Losing one or more teeth can cause a person to suffer a heart attack or stroke, new studies show. Dentist Adrian Mina explains how this can happen.
Several studies recently conducted by researchers show that adults who lose their teeth for non-traumatic reasons are more likely to develop severe heart disease. In the world, cardiovascular disease is the leading cause of death for both women and men.
Frightening, however, is the fact that the specialists link the appearance of the heart diseases with the diseases at the oral level, more precisely with the inflammatory disease that causes the loss of the teeth due to the breakdown of the periodontal tissue.
“The causal association between oral disease and cardiovascular disease is as real as possible. The study was conducted over five years and showed that patients who lost their teeth due to reasons unrelated to possible traumas suffered are more prone to cardiovascular diseases, such as heart attack, angina, or stroke,” explains the dentists.
The study included 316,588 participants aged between 40 and 79 years. 8% of them had no teeth, and 13% had cardiovascular disease.

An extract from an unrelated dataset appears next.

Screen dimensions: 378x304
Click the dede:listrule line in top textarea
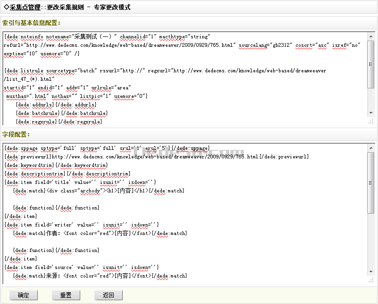point(142,71)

The percentage of people who had missing teeth and suffered from cardiovascular disease was 28%, compared to only 7% who had cardiovascular disease but did not have missing teeth.

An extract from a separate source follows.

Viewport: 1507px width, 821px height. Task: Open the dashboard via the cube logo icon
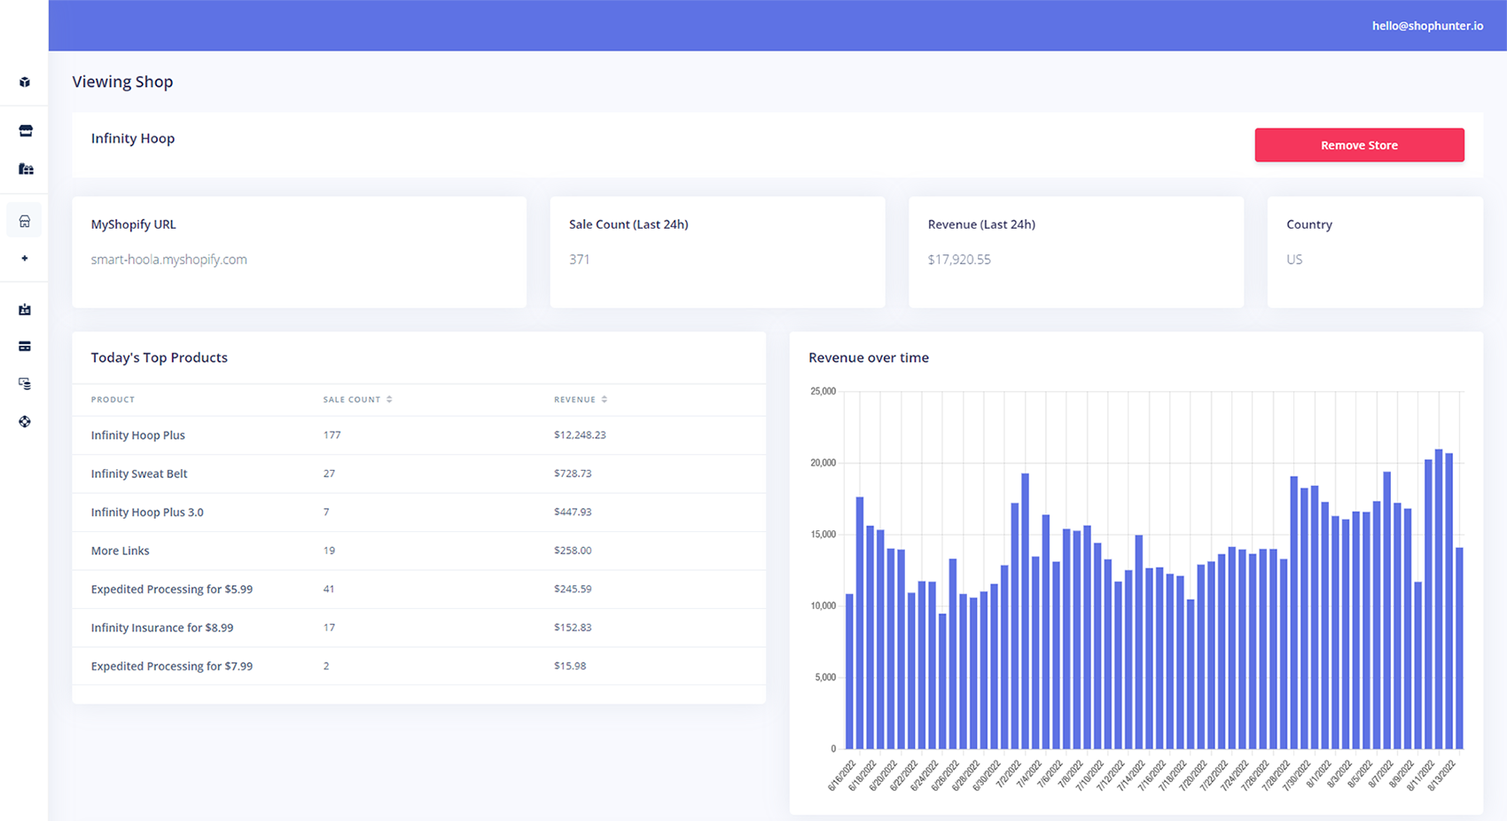click(x=24, y=82)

“If a person’s teeth simply fall, there may be other health problems. People who suffer from such things must receive proper medical care to prevent diseases that lead to tooth loss in the first place, which is a way to reduce the risk of future cardiovascular disease,” recommends the dentist.
It seems that tooth loss for no reason can lead to other severe conditions, as the dentist tells us.
“With each tooth lost, there is an increase in the level of a harmful enzyme that leads to inflammation and hardening of the arteries, as well as the level of bad LDL cholesterol, blood glucose level, and blood pressure. People with missing teeth also have a higher chance of suffering from diabetes,” add the researchers.